Because it was a part of my story that brought me shame, and that made me feel ‘less than’.
But it is my story - and mine to choose to share, if I want to. I have been shamed, scolded and told that I shouldn’t share about my condition and disability in my business because “people won’t want to work with you” or “people will think you’re unreliable” - and my answer to that is: those are not my people...and I don’t want to work with anyone that is not my people.
But my chronic illness led me to the work that I am doing today - specifically with branding. I was so ashamed about my chronic illness that for many years of running my business I did hide it from the world. Only my closest friends and family knew the daily impact, while many people knew of my condition but not the daily struggles.
But living that double life was intense, and hard, and exhausting. It was only going through my own journey of uncovering why I held onto this shame, and why I allowed other people to keep me small and not share my truth, that I discovered that many, many others feel this way too. And many others struggle with how to embrace what makes them truly special (spoiler alrt: it’s you, as you are, right now) and show up as the incredible person they already are in their brand and business.
It was only through doing the work myself to uncover what truly mattered about me that I was able to see how much others need my work. How much they need to embrace every single part of themselves - from the parts they don’t like, the parts that others have told them they don’t like, to the parts they love - to become a whole person with a business that’s built on the foundation of their values, their incredible personality, and their STORY.

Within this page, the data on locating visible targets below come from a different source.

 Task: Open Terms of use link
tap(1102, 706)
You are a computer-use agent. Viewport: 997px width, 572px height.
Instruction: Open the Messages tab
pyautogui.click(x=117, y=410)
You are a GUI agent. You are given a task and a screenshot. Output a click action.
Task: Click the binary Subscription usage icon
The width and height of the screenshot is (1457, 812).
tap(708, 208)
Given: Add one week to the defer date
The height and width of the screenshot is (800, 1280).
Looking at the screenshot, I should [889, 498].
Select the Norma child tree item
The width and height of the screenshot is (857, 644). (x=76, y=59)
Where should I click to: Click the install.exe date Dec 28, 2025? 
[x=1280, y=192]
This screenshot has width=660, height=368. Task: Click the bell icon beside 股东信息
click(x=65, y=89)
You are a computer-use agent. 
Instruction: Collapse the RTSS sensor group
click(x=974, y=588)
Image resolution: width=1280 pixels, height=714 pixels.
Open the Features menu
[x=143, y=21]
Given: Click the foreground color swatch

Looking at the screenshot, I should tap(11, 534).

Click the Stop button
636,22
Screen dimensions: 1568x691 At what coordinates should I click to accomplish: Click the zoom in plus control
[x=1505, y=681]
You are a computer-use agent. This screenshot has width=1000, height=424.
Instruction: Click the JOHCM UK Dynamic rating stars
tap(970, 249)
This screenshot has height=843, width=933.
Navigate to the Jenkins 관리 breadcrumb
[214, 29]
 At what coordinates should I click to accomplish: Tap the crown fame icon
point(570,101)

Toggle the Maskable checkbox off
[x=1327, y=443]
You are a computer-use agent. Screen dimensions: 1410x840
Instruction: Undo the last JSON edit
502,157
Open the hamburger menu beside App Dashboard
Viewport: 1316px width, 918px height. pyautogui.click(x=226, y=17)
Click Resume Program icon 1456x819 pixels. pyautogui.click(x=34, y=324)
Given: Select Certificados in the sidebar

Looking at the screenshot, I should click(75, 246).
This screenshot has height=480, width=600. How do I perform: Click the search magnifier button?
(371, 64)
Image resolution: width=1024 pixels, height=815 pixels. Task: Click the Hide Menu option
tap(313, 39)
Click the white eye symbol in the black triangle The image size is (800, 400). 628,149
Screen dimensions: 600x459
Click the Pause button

Because your story matters - more than you might think. Your story, your experiences, and the combination of all of this is what makes YOU unique. It’s what makes what you have to offer to the world unique. And it’s what will help you to distinguish yourself from others that do what you do - and the world needs you and your work so, so badly.
If this article resonated with you, I want you to grab a pen and piece of paper (or a simple note taking app on your phone or computer will do), and map out the following:
Once you’ve answered those questions, start to review your answers. Look for any patterns you can see, and see if you can start to weave together a timeline of your journey from where it began, to where you are now.
Look for the moments that were catalysts - the moments that signalled the beginning or end of something. Maybe you had an illness or period of burnout that helped you switch everything around (I landed myself in hospital due to burnout twice in 2 years - but that’s a story for another day!), or maybe simply having children motivated you to make your business a success.
Even if you’re in the messy middle, and don’t feel like you’ve got it all figured yet...that’s okay. So many of us are right there with you - or we have been before.
The thing you need to remember is: your story MATTERS. And the reason it matters is because someone out there needs to hear you and what you’ve got to say. Remember - you might want to impact hundreds, thousands, maybe even millions of people! - but your story matters to one person.
And one person at a time, your story can help change the world.